(Rows from a dataset)
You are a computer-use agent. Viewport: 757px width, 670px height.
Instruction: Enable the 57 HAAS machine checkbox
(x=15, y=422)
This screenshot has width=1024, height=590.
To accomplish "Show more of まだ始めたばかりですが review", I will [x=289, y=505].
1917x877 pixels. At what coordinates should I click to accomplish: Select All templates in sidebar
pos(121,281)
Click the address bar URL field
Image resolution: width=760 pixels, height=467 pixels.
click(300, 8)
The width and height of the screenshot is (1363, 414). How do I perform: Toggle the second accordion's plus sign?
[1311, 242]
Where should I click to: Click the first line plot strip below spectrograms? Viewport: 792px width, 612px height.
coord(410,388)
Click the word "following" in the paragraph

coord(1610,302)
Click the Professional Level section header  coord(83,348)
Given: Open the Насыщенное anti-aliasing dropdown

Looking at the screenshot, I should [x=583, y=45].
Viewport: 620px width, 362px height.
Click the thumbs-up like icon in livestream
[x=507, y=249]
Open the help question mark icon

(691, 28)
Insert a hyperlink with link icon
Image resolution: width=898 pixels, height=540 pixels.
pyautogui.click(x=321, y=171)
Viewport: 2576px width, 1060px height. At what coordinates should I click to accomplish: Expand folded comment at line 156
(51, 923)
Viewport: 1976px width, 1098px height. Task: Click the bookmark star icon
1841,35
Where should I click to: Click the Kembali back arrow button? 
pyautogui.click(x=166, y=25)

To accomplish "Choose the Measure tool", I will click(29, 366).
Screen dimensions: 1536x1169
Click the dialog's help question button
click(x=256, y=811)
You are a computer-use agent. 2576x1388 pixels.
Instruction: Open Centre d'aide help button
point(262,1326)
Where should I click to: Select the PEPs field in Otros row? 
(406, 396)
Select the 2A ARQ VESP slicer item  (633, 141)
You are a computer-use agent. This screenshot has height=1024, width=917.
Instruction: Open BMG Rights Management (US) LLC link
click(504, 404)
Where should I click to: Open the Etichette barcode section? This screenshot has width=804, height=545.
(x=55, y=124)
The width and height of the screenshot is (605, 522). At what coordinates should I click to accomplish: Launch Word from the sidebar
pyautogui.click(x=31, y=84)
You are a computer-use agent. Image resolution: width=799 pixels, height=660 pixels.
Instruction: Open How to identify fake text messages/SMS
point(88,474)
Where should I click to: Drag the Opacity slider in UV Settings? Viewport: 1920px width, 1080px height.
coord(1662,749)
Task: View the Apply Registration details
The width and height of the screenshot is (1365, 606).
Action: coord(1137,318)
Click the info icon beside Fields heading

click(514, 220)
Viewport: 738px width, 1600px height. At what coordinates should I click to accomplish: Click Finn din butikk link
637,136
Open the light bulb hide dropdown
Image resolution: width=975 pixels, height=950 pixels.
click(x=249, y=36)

Problem details:
Rewrite every one of the rows above, swapping "Where should I click to" for "Which spot should I click to" and leaving everything else unchanged.

Answer for this exercise:
You are a computer-use agent. Viewport: 757px width, 670px height.
Instruction: Enable the 57 HAAS machine checkbox
(x=15, y=422)
This screenshot has width=1024, height=590.
To accomplish "Show more of まだ始めたばかりですが review", I will [x=289, y=505].
1917x877 pixels. At what coordinates should I click to accomplish: Select All templates in sidebar
pos(121,281)
Click the address bar URL field
Image resolution: width=760 pixels, height=467 pixels.
click(300, 8)
The width and height of the screenshot is (1363, 414). How do I perform: Toggle the second accordion's plus sign?
[1311, 242]
Which spot should I click to: Click the first line plot strip below spectrograms? Viewport: 792px width, 612px height.
coord(410,388)
Click the word "following" in the paragraph

coord(1610,302)
Click the Professional Level section header  coord(83,348)
Given: Open the Насыщенное anti-aliasing dropdown

Looking at the screenshot, I should [x=583, y=45].
Viewport: 620px width, 362px height.
Click the thumbs-up like icon in livestream
[x=507, y=249]
Open the help question mark icon

(691, 28)
Insert a hyperlink with link icon
Image resolution: width=898 pixels, height=540 pixels.
pyautogui.click(x=321, y=171)
Viewport: 2576px width, 1060px height. At what coordinates should I click to accomplish: Expand folded comment at line 156
(51, 923)
Viewport: 1976px width, 1098px height. Task: Click the bookmark star icon
1841,35
Which spot should I click to: Click the Kembali back arrow button? 
pyautogui.click(x=166, y=25)

To accomplish "Choose the Measure tool", I will click(29, 366).
Screen dimensions: 1536x1169
Click the dialog's help question button
click(x=256, y=811)
You are a computer-use agent. 2576x1388 pixels.
Instruction: Open Centre d'aide help button
point(262,1326)
Which spot should I click to: Select the PEPs field in Otros row? 
(406, 396)
Select the 2A ARQ VESP slicer item  (633, 141)
You are a computer-use agent. This screenshot has height=1024, width=917.
Instruction: Open BMG Rights Management (US) LLC link
click(504, 404)
Which spot should I click to: Open the Etichette barcode section? This screenshot has width=804, height=545.
(x=55, y=124)
The width and height of the screenshot is (605, 522). At what coordinates should I click to accomplish: Launch Word from the sidebar
pyautogui.click(x=31, y=84)
You are a computer-use agent. Image resolution: width=799 pixels, height=660 pixels.
Instruction: Open How to identify fake text messages/SMS
point(88,474)
Which spot should I click to: Drag the Opacity slider in UV Settings? Viewport: 1920px width, 1080px height.
coord(1662,749)
Task: View the Apply Registration details
The width and height of the screenshot is (1365, 606).
Action: coord(1137,318)
Click the info icon beside Fields heading

click(514, 220)
Viewport: 738px width, 1600px height. At what coordinates should I click to accomplish: Click Finn din butikk link
637,136
Open the light bulb hide dropdown
Image resolution: width=975 pixels, height=950 pixels.
click(x=249, y=36)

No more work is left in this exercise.